Difficile de croire que Tarentel a dix ans cette année, tant ce groupe semble
renaître, plutôt que vieillir, à chaque nouveau disque. Pourtant c'est bien en 1995
que Danny Grody et Jefre Cantu-Ledesma forment Tarentel à San Franscisco. Trois ans
plus tard, le premier CDEP éponyme sort sur Temporary Residence Limited, le label
américain qui reste un des lieux de prédilections des sorties de la formation. A ces deux
pistes collaborent déjà une partie des membres du premier Tarentel: Kenseth
Thibideau (Rumah Sakit, Howard Hello, Pinback, Sleeping People), Jonathan Hughes,
Trevor Montgomery (Lazarus) et Jeffrey Rosenberg (Lumen). C'est le signal de départ
pour les 6 LP et 12 EP qui vont suivre jusqu'à aujourd'hui.
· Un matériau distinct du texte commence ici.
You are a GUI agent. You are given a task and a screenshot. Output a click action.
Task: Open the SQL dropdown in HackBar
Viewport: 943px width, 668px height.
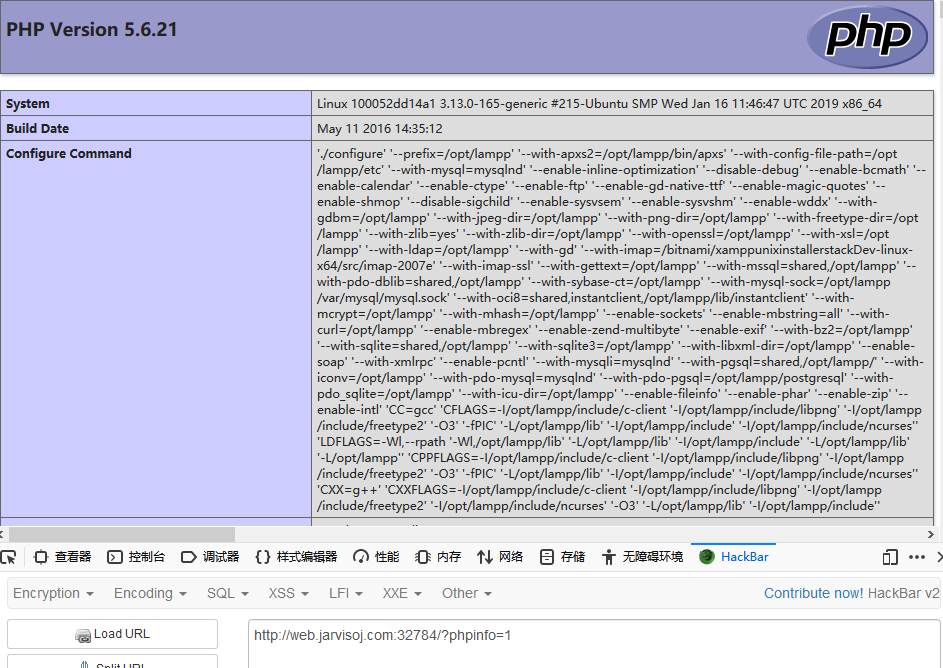click(x=228, y=593)
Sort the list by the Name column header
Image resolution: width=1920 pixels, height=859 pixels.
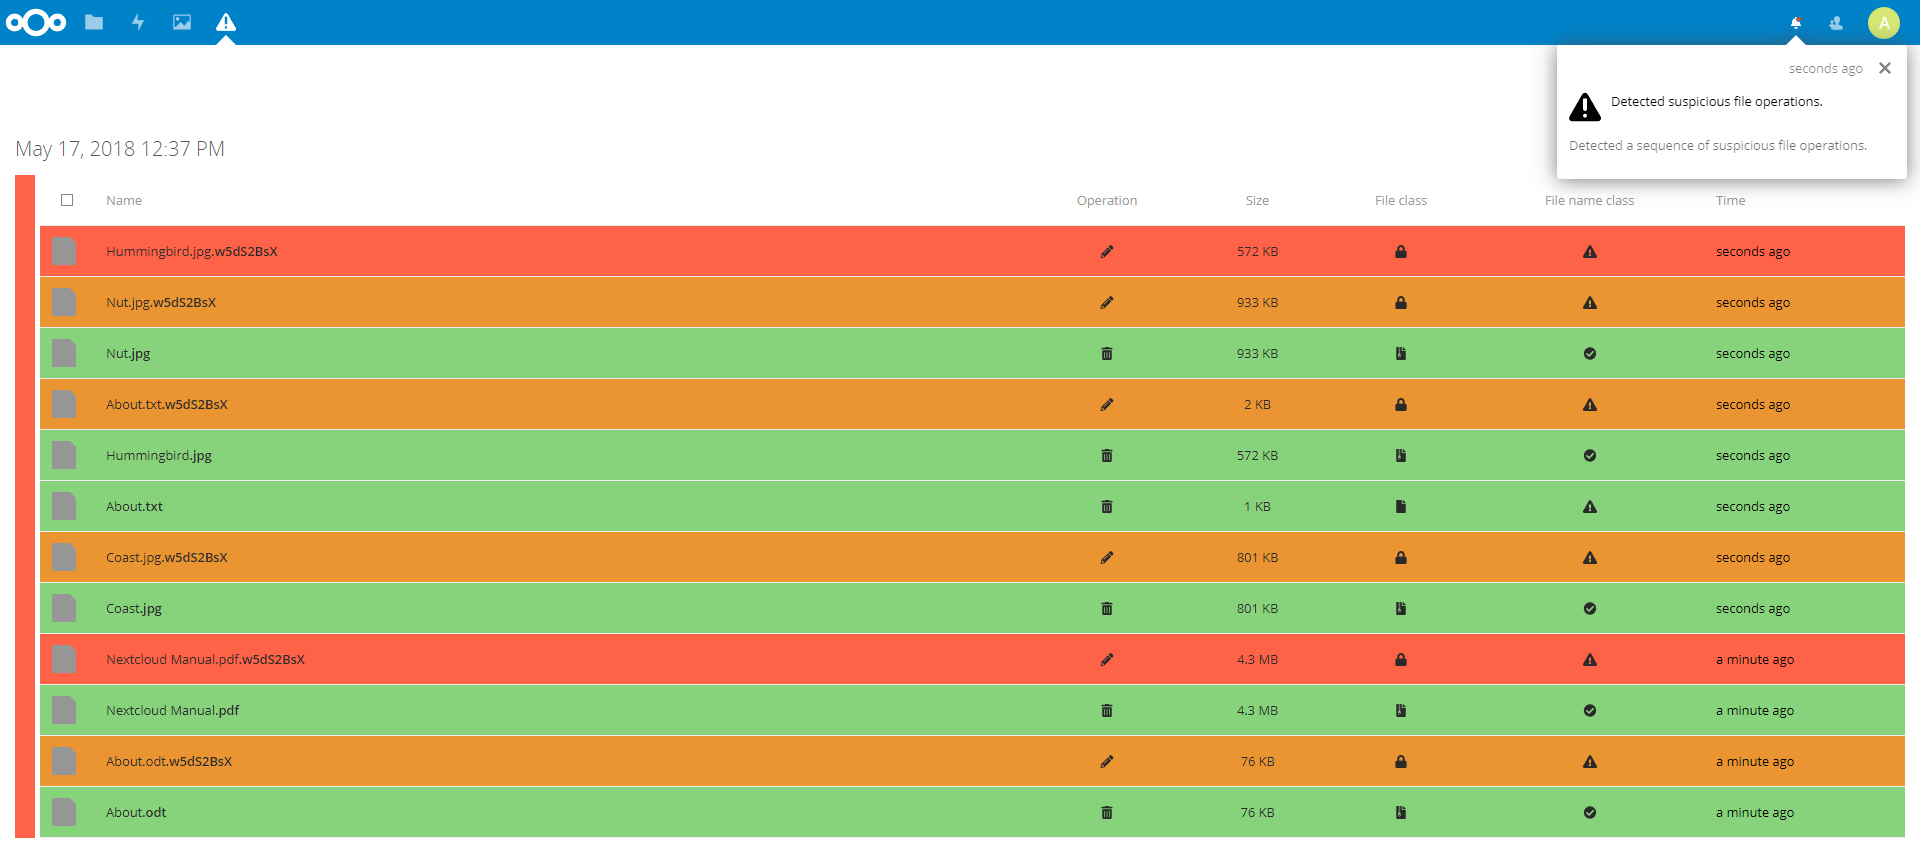[124, 200]
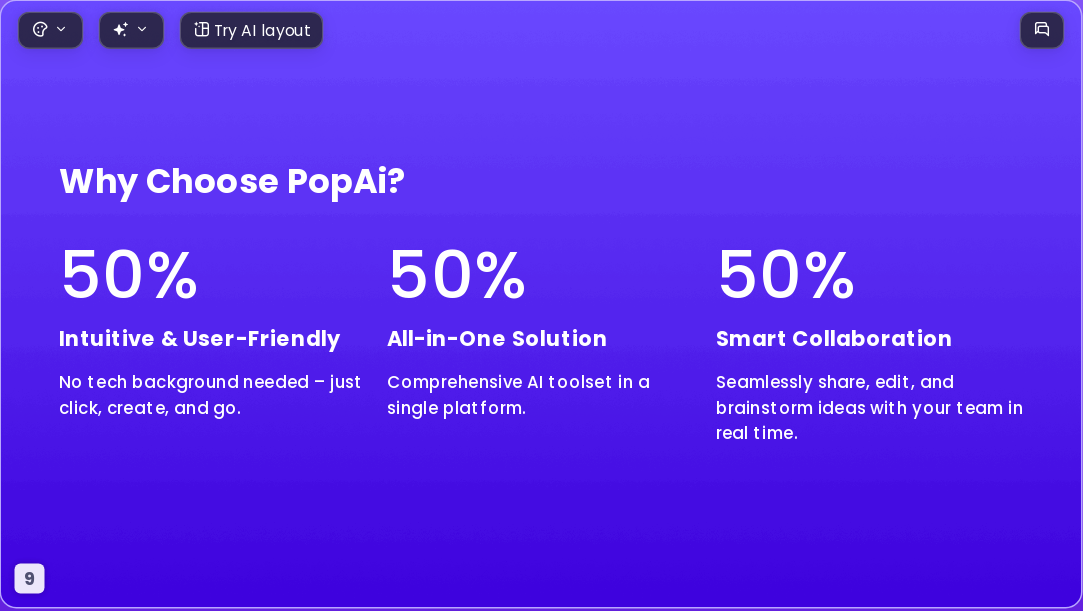1083x611 pixels.
Task: Click the layout grid icon in Try AI layout
Action: (x=201, y=30)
From Bone to Satellite (TRL) en 1999: un album à l'energie stupéfiante, post-rock
pénétré d'influences, avouées ou désavouées par Tarentel (Labradford, GY!BE,
Mogwai);
l'inclassable The Order of Things (2001, Neurot) réunit l'unique morceau chanté de
toute la discographie de la formation (une reprise de Rickie Lee Jones, Ghosty Head) et
les pièces instrumentales les plus abstraites;
trois EP vinyles sont réunis dans Ephemera (2002, TRL), études pour guitares
électriques minimalistes et mélodiques, aux structures ultrarigides;
et enfin le dernier album en date, We Move Through Weather (2004, TRL). Celui-ci
marque pour le groupe d'abord une reformation: Grody et Cantu, les deux membres
initiaux, reforment Tarentel avec Jim Redd, ex-batteur de Sonna, centre nerveux d'un
nouveau culte des percussions.
Et surtout, We Move Through Weather c'est l'adoption d'une manière de travailler propre au groupe, déjà
fort mise à profit, basée sur une improvisation croissante, et le partage des
signaux musicaux par tous les membres.
En 2005, deux tournées marquent ce renouveau, d'une liberté étonnante: en janvier,
au Japon avec Fly Pan Am et Mono; puis en avril, en Italie et en Suisse. Nous les
avons rencontrés et interviewés lors des deux derniers concerts helvétiques, les 21
et 22 avril, à L'Usine (Kab) de Genève et au Reitschule de Bern. Tarentel y a
réalisé deux sets, improvisés et ininterrompus, d'une bonne heure chacun,
accompagnés des projections 8mm de Paul Clipson (compagnon cinéaste du groupe).